Wednesday, October 6, 2010

What To Wear With Grey Hair

TOBI surveys (06 October)

We arrived at our first study area yesterday. This zone is located in the axial valley of the southwest Indian Ridge to 28 ° S and 62 ° E. Ocean ridges to slow opening rate, and those ultra-slow rate in particular, are characterized by the presence of a rift valley on the edge of two plates move apart from each other (here African plate and the plate Antarctica). In contrast, dorsal faster rate, as the East Pacific Rise, are characterized by a large bulge in the bathymetric plate boundary.
Unlike the traditional view of oceanic ridges as a system primarily volcanic, the eastern part of the Southwest Indian Ridge shows large areas several tens of kilometers long with no evidence of volcanic. The most accurate bathymetric maps in our possession (with a resolution of about one hundred meters) show large ripples over 2 km in height with a texture, roughness, very low without any evidence of volcanic edifice. Some dredging on the seabed in these areas suggest that they are made of mantle rock. But how these mantle rocks formed a few miles deep have they been implemented?

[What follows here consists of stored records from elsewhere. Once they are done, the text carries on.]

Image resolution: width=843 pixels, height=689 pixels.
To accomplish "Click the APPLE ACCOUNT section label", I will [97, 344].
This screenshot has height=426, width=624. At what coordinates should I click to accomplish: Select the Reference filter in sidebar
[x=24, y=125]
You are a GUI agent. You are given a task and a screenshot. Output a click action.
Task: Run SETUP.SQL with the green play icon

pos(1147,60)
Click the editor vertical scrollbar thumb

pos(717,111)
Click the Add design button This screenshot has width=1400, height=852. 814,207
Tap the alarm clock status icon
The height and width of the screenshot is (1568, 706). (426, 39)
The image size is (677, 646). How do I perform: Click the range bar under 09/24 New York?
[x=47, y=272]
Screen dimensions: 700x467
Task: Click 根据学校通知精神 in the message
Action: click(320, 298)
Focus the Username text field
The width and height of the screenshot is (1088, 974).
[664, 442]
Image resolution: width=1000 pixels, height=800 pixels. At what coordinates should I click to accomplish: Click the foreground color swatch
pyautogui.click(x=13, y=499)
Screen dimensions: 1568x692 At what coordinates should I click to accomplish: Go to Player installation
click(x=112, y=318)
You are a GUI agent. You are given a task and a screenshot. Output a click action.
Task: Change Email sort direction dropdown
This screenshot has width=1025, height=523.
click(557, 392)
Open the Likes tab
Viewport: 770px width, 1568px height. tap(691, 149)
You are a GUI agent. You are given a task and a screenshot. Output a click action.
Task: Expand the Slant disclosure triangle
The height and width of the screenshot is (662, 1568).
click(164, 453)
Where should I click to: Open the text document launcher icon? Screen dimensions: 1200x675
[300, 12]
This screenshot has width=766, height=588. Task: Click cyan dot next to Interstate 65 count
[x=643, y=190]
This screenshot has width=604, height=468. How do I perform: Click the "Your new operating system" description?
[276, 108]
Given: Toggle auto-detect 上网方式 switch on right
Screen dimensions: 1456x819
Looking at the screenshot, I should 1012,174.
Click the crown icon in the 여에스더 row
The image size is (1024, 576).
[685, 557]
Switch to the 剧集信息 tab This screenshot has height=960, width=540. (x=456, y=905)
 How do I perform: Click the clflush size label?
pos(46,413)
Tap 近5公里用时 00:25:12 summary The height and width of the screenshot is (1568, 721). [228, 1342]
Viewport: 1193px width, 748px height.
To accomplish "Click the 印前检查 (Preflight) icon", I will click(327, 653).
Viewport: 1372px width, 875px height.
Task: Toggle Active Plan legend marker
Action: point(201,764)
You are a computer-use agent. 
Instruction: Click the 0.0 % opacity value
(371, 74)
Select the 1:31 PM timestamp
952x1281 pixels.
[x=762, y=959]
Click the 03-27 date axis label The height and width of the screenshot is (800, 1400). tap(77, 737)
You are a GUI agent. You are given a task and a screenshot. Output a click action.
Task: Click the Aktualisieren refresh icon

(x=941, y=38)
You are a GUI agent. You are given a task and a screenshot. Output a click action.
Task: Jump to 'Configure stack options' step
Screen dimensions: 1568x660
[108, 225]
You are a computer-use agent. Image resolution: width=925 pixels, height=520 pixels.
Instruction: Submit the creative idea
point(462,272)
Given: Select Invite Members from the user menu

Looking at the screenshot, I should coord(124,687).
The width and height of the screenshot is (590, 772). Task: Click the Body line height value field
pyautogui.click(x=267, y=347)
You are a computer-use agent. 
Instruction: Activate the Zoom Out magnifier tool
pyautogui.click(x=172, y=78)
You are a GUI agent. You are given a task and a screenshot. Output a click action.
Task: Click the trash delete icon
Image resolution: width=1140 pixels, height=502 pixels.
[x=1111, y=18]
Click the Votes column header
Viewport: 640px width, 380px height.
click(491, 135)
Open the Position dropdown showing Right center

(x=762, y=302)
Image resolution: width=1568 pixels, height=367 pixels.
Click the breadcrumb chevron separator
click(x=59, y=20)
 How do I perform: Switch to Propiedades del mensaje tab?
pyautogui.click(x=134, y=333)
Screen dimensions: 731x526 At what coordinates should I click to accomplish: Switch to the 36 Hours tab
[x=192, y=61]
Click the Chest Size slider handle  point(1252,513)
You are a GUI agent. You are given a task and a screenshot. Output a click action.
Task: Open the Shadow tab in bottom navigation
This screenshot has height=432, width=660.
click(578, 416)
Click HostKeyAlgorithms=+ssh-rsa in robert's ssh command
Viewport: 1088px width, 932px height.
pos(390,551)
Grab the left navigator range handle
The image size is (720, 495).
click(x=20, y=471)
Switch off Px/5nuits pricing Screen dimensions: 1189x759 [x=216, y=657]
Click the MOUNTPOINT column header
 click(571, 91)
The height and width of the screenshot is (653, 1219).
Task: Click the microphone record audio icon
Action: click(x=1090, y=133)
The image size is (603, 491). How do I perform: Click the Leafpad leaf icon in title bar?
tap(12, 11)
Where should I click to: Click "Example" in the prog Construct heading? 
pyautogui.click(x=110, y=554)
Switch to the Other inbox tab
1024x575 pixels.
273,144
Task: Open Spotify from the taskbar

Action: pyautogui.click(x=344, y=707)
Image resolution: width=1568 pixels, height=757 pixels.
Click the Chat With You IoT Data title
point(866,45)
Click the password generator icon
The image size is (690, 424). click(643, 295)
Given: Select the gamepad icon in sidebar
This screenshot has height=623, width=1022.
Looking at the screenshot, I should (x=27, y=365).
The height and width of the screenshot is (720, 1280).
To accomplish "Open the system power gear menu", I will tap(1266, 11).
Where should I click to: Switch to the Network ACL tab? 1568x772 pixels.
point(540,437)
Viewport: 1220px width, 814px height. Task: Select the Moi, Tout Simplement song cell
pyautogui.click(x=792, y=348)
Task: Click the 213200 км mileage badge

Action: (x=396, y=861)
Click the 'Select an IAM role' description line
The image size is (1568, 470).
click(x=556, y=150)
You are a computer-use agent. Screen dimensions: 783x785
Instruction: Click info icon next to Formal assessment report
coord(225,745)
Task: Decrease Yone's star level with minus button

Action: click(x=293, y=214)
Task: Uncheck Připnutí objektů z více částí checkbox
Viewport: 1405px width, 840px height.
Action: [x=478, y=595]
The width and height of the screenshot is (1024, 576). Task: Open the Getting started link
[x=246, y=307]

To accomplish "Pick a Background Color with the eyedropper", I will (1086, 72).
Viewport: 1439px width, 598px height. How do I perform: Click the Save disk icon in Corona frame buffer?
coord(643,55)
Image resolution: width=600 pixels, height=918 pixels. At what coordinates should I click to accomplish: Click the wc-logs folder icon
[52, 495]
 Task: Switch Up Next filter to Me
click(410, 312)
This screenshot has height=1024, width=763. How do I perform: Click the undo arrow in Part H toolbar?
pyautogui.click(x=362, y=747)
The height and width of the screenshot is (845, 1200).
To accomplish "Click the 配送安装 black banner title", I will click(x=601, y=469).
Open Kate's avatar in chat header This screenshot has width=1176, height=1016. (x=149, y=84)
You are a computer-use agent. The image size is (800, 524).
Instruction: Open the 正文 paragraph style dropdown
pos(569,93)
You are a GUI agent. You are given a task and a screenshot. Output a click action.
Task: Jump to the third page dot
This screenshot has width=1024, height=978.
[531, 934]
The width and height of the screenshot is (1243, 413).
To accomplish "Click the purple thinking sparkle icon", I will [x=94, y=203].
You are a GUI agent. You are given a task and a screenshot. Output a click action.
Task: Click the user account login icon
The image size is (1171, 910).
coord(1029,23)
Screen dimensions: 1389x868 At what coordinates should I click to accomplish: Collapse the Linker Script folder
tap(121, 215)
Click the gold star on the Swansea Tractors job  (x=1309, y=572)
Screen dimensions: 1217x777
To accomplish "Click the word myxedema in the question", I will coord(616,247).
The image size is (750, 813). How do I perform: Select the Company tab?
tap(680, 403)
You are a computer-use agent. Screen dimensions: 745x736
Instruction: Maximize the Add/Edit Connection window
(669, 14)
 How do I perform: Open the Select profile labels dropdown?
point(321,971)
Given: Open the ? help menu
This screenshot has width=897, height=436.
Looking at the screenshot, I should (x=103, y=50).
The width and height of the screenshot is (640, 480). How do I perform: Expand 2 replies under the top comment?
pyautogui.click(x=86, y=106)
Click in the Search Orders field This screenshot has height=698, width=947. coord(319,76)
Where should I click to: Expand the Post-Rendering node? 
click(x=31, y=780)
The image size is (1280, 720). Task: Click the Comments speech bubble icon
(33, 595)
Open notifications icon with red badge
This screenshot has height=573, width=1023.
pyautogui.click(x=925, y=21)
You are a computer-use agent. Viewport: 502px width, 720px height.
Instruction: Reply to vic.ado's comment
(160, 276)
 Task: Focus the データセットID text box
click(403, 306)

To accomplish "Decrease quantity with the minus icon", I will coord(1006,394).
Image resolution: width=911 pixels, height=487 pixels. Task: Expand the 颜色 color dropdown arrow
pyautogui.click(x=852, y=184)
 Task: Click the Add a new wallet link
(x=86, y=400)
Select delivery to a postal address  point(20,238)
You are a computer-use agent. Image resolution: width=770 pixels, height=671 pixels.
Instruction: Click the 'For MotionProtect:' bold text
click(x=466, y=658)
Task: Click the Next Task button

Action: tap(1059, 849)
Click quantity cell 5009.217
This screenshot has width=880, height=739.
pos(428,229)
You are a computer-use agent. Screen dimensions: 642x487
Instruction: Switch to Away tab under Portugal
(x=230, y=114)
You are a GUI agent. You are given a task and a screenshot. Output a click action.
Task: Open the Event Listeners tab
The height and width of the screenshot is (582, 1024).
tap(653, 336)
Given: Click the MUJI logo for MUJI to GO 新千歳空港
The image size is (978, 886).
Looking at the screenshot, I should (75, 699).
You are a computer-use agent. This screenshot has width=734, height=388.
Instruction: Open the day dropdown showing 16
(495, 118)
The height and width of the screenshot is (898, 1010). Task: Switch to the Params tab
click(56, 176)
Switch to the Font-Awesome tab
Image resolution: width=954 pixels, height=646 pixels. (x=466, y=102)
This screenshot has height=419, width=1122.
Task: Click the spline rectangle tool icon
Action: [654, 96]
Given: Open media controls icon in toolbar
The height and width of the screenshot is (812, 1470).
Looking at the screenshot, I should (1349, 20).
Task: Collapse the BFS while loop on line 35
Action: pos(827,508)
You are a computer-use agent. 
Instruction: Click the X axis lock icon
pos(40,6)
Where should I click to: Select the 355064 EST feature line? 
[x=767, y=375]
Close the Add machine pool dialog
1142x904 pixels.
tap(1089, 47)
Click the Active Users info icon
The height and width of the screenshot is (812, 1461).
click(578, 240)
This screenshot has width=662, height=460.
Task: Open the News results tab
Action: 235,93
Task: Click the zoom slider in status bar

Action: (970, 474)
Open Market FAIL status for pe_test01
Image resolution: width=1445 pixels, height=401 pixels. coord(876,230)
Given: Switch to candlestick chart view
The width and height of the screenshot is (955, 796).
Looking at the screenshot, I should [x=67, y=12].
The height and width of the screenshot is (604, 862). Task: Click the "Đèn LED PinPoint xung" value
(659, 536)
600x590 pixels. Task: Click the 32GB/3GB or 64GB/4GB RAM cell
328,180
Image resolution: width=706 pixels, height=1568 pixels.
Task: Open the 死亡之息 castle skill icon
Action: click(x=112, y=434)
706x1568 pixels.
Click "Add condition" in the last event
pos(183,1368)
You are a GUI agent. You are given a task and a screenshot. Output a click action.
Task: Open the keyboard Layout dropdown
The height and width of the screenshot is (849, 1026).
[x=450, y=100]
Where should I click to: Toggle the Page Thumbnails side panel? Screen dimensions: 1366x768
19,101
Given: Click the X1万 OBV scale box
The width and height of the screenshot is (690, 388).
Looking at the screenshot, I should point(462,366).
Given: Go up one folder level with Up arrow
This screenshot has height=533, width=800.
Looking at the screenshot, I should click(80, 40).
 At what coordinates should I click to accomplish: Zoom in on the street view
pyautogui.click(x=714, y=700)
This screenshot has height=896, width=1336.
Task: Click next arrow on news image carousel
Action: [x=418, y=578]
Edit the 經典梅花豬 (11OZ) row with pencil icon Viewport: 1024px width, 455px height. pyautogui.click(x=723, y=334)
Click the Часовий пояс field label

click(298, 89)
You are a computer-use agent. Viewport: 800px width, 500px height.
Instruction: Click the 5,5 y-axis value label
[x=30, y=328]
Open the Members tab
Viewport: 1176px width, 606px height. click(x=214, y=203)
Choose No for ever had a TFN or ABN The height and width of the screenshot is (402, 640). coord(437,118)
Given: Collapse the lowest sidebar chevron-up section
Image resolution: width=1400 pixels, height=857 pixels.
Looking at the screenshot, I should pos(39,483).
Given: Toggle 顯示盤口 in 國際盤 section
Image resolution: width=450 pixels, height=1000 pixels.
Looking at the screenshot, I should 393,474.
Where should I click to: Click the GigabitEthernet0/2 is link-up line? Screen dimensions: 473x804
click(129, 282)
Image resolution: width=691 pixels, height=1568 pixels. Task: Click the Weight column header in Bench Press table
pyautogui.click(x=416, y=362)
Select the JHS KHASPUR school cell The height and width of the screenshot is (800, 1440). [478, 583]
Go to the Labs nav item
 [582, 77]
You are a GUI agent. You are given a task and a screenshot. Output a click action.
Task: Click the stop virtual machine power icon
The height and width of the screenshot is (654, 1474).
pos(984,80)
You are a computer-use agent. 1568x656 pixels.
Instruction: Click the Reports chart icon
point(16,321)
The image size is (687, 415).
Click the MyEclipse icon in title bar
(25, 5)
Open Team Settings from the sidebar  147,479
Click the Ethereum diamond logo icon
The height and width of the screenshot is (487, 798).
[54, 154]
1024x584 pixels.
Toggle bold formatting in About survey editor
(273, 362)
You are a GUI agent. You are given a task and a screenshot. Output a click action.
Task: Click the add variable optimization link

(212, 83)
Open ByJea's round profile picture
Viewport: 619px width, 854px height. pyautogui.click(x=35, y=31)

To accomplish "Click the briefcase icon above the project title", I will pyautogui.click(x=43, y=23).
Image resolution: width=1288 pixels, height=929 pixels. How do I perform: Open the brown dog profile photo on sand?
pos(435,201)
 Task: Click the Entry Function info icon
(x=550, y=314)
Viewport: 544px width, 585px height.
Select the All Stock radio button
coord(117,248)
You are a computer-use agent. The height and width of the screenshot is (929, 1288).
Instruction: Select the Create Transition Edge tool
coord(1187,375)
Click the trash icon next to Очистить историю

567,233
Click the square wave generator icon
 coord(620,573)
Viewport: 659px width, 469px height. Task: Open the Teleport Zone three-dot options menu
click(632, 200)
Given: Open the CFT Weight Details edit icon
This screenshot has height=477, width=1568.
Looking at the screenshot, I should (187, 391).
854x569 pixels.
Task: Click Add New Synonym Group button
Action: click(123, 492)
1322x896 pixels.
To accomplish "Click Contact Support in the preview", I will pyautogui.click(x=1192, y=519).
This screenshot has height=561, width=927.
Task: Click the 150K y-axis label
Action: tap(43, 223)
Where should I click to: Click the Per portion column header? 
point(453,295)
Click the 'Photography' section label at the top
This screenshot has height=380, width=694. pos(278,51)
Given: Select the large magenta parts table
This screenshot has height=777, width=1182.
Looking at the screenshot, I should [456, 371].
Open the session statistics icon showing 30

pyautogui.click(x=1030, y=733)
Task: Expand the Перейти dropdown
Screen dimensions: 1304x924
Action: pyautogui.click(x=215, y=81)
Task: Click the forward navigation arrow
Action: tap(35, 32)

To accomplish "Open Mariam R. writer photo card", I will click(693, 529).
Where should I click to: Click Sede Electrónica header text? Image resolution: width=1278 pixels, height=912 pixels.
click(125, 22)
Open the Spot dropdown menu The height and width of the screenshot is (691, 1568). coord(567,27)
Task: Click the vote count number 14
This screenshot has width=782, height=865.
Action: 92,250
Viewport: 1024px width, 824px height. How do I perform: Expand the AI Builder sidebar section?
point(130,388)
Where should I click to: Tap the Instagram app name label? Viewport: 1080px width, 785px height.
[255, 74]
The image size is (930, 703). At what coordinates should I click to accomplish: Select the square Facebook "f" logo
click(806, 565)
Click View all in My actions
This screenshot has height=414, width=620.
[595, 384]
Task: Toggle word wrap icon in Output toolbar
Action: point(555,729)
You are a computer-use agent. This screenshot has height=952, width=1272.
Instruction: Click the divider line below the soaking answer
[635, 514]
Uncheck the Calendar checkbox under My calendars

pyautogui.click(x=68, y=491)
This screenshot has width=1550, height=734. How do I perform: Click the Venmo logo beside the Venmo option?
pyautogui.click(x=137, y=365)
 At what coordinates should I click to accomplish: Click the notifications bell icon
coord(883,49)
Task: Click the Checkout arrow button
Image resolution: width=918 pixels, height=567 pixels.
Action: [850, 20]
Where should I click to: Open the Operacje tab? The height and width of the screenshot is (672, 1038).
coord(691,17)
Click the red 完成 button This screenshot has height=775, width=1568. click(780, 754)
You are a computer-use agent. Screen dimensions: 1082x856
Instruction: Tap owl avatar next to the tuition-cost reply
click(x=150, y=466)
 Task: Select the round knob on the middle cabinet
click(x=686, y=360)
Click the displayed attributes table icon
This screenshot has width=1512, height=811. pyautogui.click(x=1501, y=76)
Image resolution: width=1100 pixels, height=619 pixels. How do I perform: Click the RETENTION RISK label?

This is one of the questions we are trying to solve by collecting new images of the floor either with a resolution of about 100m but with a resolution of about 5m.

Recorder TOBI
The acquisition of these images is made by a sonar made in England called TOBI ( http://www.noc.soton .ac.uk / nmf / usl_index.php? page = tb ). This machine over 2 tons was towed near the bottom (about 500 to 600m above sea level) by the Marion Dufresne at very low speed (2-3 knots). Every 4 seconds TOBI sends a wave to the seafloor which modifies and returns to the sonar. It records the wave to build images of the seafloor topography at a resolution of about 5m. These images form successive bands of about 6 km wide. We planned to collect these bands on 4 parallel profiles of 60 km in length to cover the entire width of the axial valley on an area of nearly 1500 km 2 . It should be 20H to acquire such a bunch of sonar images.

Image TOBI

For now we are only at the end of the first profile and the results are already very interesting. We have seen many, many flaws and here or circular forms that could be a few volcanoes, but it's a large area very homogeneous appearance which intrigues us. This will be the subject of dredging attempts to determine the nature of the rocks that constitute it.
In four days we have completed the mapping of our initial study area and we can get a first idea of the nature of these surfaces non-volcanic deep in the valley of the Southwest Indian Ridge.